▸ TASK PROMPT: Copy the lines of the listing below word for word, starting at its beginning and ending with the line that contains "Когда будет повышение", including that line. Do not include the pictures.

▸ Data on locating visible targets:

- - -

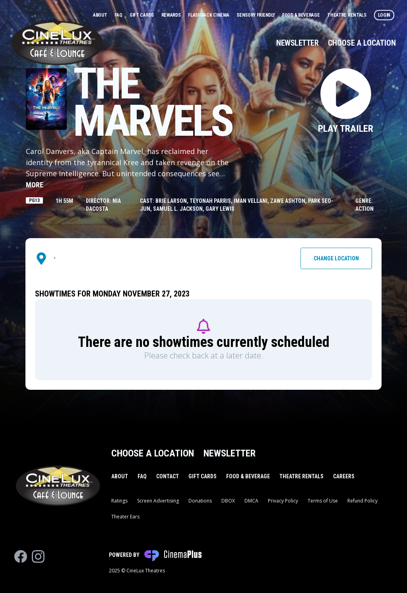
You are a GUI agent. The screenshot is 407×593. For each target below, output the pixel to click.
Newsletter (297, 43)
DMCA (251, 500)
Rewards (171, 15)
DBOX (228, 500)
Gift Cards (142, 15)
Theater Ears (125, 516)
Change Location (336, 258)
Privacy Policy (283, 500)
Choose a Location (362, 43)
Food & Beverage (301, 15)
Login (384, 15)
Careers (344, 476)
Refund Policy (362, 500)
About (100, 15)
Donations (200, 500)
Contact (167, 476)
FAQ (118, 15)
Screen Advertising (158, 500)
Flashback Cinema (209, 15)
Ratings (119, 500)
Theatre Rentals (347, 15)
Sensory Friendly (256, 15)
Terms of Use (323, 500)
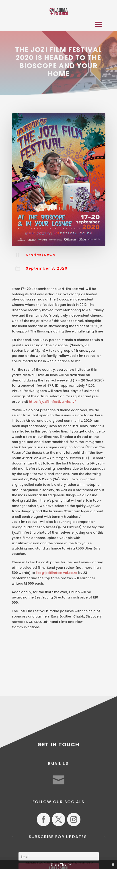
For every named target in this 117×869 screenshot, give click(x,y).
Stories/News (40, 255)
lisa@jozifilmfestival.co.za (56, 573)
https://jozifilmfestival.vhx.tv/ (52, 401)
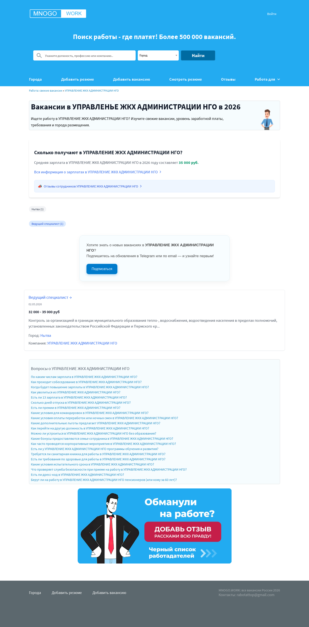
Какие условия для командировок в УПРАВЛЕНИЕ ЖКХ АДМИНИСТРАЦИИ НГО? (89, 413)
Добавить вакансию (131, 79)
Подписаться (102, 269)
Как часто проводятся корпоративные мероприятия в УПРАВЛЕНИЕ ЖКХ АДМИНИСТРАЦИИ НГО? (103, 443)
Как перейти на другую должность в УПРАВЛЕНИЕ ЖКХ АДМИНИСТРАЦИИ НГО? (90, 428)
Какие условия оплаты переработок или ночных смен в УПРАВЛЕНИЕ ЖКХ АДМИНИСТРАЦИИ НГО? (104, 418)
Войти (271, 14)
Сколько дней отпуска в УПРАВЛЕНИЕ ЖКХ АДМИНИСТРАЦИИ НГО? (81, 402)
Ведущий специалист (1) (47, 224)
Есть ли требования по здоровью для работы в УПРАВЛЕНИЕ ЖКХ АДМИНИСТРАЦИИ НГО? (98, 459)
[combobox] (158, 55)
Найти (198, 55)
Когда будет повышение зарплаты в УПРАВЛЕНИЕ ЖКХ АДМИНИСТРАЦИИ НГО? (90, 387)
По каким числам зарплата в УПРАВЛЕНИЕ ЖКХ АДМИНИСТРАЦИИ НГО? (84, 377)
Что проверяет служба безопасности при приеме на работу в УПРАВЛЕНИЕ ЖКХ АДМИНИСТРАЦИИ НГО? (109, 469)
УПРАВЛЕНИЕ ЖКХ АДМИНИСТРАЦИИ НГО (92, 90)
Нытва (45, 335)
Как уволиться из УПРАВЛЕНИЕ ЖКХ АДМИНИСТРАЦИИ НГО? (75, 392)
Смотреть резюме (185, 79)
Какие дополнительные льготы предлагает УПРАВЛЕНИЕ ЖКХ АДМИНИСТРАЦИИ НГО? (95, 423)
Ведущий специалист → (50, 297)
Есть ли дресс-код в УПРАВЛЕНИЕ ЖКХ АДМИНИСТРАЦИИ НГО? (77, 474)
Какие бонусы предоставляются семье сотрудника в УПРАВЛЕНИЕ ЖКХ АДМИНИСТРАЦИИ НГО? (102, 438)
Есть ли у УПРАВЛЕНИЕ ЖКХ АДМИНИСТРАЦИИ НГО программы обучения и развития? (94, 449)
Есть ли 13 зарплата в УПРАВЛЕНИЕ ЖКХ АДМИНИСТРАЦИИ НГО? (79, 397)
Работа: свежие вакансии (45, 90)
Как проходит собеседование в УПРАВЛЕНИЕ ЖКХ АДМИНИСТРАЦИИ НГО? (86, 382)
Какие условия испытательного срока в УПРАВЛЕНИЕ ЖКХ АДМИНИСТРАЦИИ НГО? (92, 464)
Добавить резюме (77, 79)
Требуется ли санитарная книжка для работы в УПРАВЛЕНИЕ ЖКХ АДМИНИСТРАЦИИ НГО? (98, 454)
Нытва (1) (38, 209)
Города (35, 79)
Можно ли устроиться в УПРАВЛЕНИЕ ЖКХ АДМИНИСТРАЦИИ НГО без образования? (93, 433)
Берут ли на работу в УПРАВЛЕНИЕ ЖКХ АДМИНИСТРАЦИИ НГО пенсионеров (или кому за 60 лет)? (104, 479)
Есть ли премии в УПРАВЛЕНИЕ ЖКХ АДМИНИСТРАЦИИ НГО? (75, 407)
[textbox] (158, 55)
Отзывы (228, 79)
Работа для (267, 79)
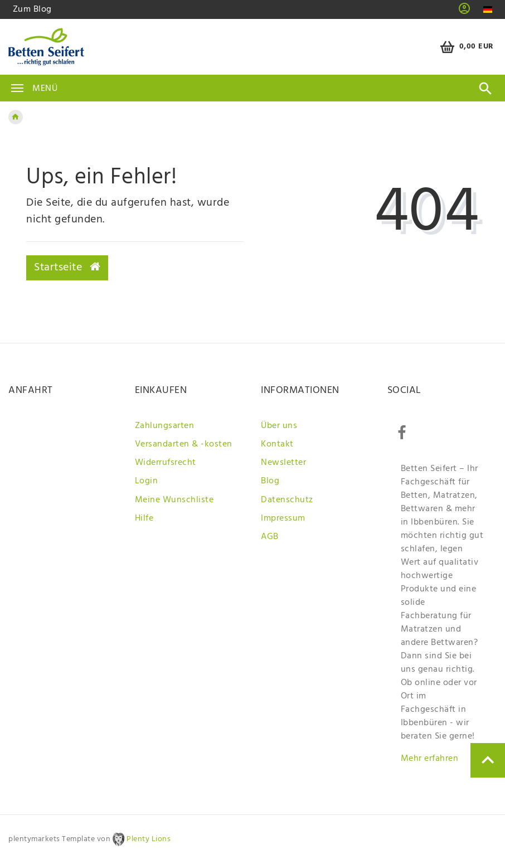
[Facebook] (401, 433)
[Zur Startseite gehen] (15, 117)
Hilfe (144, 518)
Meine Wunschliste (174, 500)
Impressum (283, 518)
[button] (464, 12)
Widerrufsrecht (165, 462)
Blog (270, 481)
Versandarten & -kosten (183, 444)
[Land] (487, 10)
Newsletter (283, 462)
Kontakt (277, 444)
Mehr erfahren (430, 758)
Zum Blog (32, 9)
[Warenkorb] (465, 47)
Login (146, 481)
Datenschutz (287, 500)
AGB (270, 537)
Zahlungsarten (165, 426)
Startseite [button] (67, 267)
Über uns (279, 426)
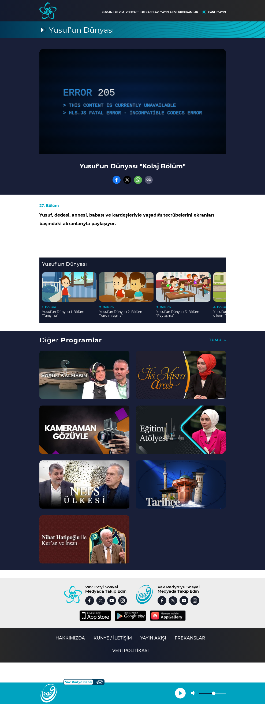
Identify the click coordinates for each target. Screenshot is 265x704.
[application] (132, 101)
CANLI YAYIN (217, 12)
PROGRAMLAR (188, 12)
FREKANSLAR (149, 12)
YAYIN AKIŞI (168, 12)
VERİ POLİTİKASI (130, 650)
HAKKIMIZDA (70, 638)
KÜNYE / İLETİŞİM (113, 638)
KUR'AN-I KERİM (113, 12)
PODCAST (132, 12)
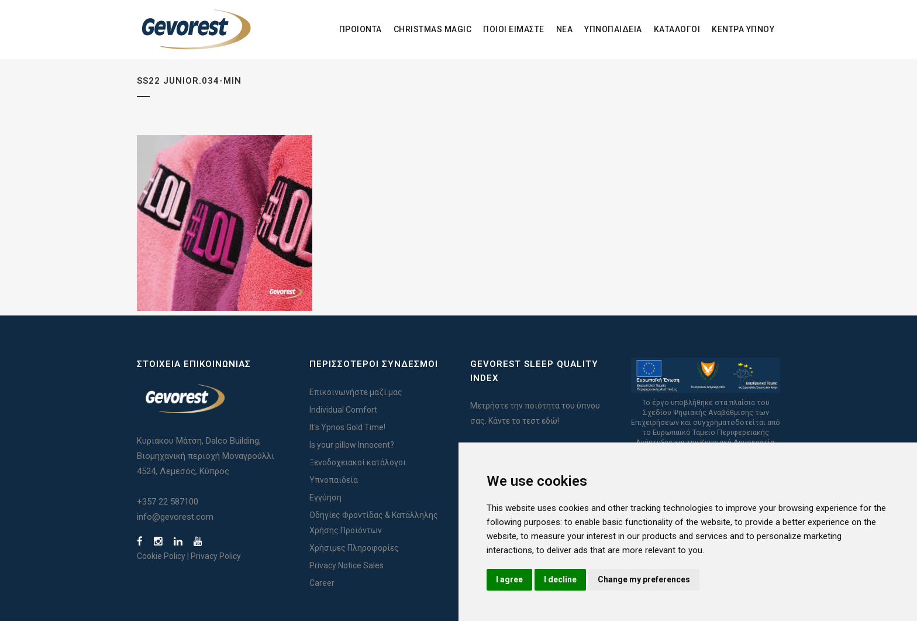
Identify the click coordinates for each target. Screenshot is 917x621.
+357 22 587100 (167, 501)
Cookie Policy (161, 556)
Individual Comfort (343, 409)
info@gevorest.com (175, 517)
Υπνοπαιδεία (333, 480)
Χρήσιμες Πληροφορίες (354, 548)
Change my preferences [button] (644, 579)
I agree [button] (509, 579)
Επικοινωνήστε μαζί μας (355, 392)
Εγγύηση (325, 497)
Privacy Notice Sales (346, 565)
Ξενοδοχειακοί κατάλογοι (357, 462)
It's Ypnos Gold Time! (347, 427)
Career (322, 583)
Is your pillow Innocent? (351, 445)
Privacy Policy (216, 556)
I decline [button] (560, 579)
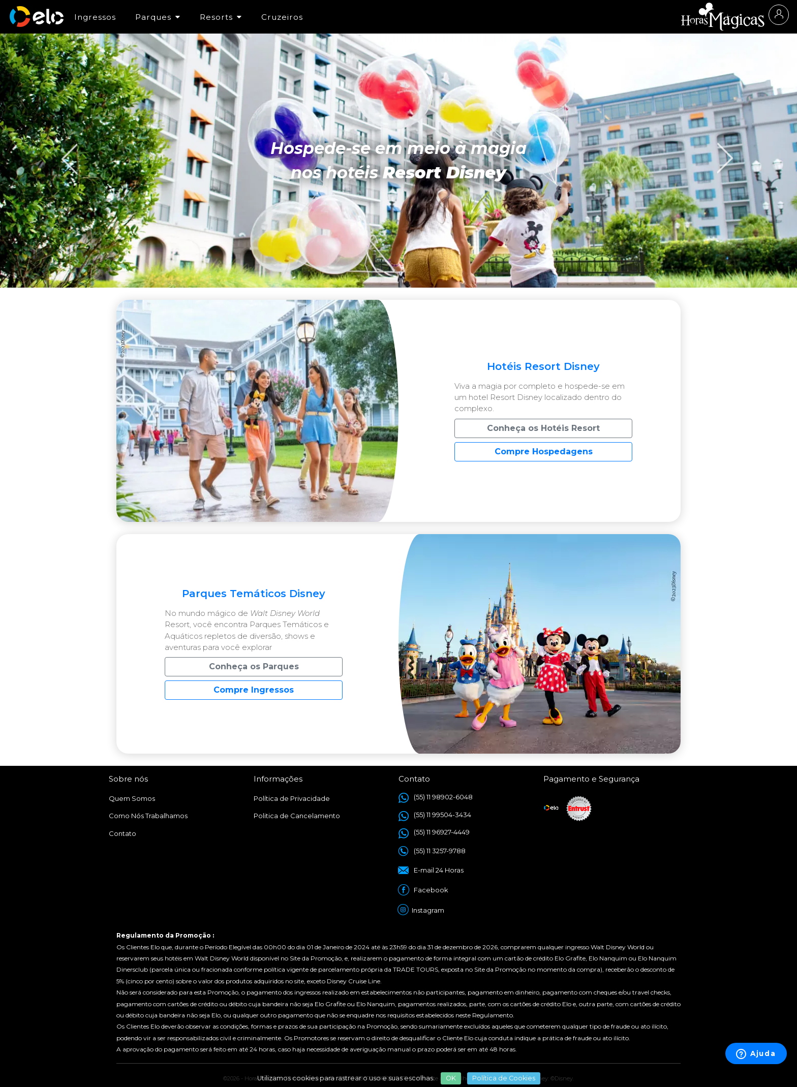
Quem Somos (132, 798)
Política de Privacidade (292, 798)
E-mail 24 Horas (439, 870)
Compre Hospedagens (544, 451)
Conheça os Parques (254, 666)
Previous (66, 148)
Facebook (431, 890)
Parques (157, 17)
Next (721, 148)
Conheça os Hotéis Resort (543, 428)
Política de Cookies (503, 1078)
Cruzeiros (282, 17)
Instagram (429, 910)
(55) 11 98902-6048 (443, 797)
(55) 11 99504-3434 (442, 815)
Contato (122, 833)
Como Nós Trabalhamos (148, 816)
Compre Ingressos (253, 690)
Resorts (221, 17)
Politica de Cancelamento (297, 816)
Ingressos (95, 17)
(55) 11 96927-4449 (442, 832)
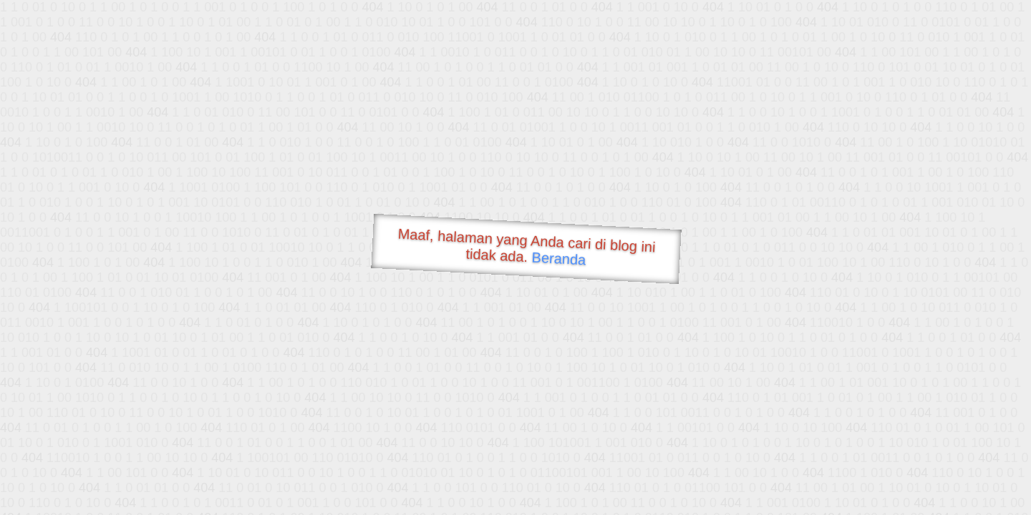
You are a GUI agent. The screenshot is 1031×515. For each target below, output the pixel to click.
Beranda (558, 258)
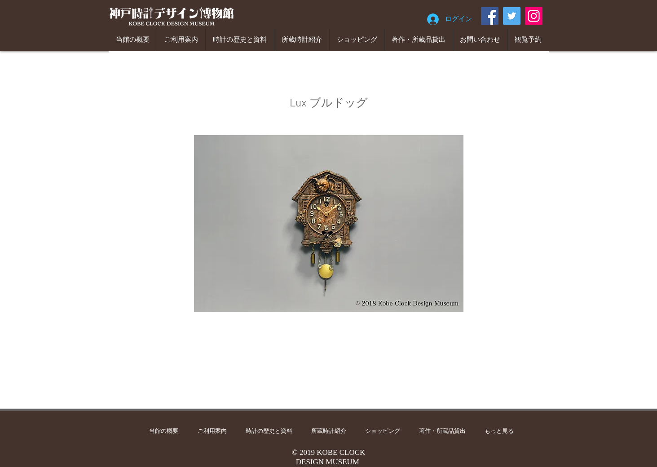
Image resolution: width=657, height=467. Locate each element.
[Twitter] (511, 16)
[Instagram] (533, 16)
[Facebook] (489, 16)
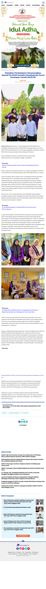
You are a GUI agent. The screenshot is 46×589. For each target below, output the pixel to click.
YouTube (29, 549)
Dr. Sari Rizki (25, 412)
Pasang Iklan (28, 552)
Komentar (23, 425)
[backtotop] (23, 541)
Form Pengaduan (33, 553)
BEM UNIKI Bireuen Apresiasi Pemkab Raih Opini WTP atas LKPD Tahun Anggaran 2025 (18, 515)
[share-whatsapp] (24, 422)
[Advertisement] (23, 361)
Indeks (16, 5)
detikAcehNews (5, 70)
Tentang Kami (35, 552)
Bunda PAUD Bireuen (14, 412)
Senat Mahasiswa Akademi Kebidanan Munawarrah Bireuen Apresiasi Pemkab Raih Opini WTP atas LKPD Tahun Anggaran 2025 (19, 501)
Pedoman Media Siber (23, 553)
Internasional (36, 5)
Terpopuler (10, 5)
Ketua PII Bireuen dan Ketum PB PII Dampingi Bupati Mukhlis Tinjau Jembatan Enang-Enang (17, 521)
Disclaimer (18, 552)
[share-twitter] (22, 422)
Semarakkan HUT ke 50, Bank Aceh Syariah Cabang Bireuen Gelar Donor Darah (22, 406)
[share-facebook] (19, 422)
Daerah (22, 5)
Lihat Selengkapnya (23, 535)
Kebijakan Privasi (11, 552)
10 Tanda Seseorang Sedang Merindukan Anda (17, 507)
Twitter (26, 549)
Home (3, 5)
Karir (23, 552)
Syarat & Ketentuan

- - -

▸ CORRECT OUTPUT:
You are a GUI agent. The screenshot is 407×593. For each target below, output the pixel to click.
Newsletter (297, 43)
DMCA (251, 500)
Rewards (171, 15)
DBOX (228, 500)
Gift Cards (142, 15)
Theater Ears (125, 516)
Change Location (336, 258)
Privacy Policy (283, 500)
Choose a Location (362, 43)
Food & Beverage (301, 15)
Login (384, 15)
Careers (344, 476)
Refund Policy (362, 500)
About (100, 15)
Donations (200, 500)
Contact (167, 476)
FAQ (118, 15)
Screen Advertising (158, 500)
Flashback Cinema (209, 15)
Ratings (119, 500)
Theatre Rentals (347, 15)
Sensory Friendly (256, 15)
Terms of Use (323, 500)
For every named target in this 117×869 screenshot, give click(x,y).
Stories/News (40, 255)
lisa@jozifilmfestival.co.za (56, 573)
https://jozifilmfestival.vhx.tv/ (52, 401)
Какие условия для командировок в УПРАВЛЕНИЕ ЖКХ АДМИНИСТРАЦИИ НГО? (89, 413)
Добавить вакансию (131, 79)
Подписаться (102, 269)
Как часто проводятся корпоративные мероприятия в УПРАВЛЕНИЕ ЖКХ АДМИНИСТРАЦИИ НГО? (103, 443)
Как перейти на другую должность в УПРАВЛЕНИЕ ЖКХ АДМИНИСТРАЦИИ НГО? (90, 428)
Какие условия оплаты переработок или ночных смен в УПРАВЛЕНИЕ ЖКХ АДМИНИСТРАЦИИ НГО? (104, 418)
Войти (271, 14)
Сколько дней отпуска в УПРАВЛЕНИЕ ЖКХ АДМИНИСТРАЦИИ НГО? (81, 402)
Ведущий специалист (1) (47, 224)
Есть ли требования по здоровью для работы в УПРАВЛЕНИЕ ЖКХ АДМИНИСТРАЦИИ НГО? (98, 459)
[combobox] (158, 55)
Найти (198, 55)
Когда будет повышение зарплаты в УПРАВЛЕНИЕ ЖКХ АДМИНИСТРАЦИИ НГО? (90, 387)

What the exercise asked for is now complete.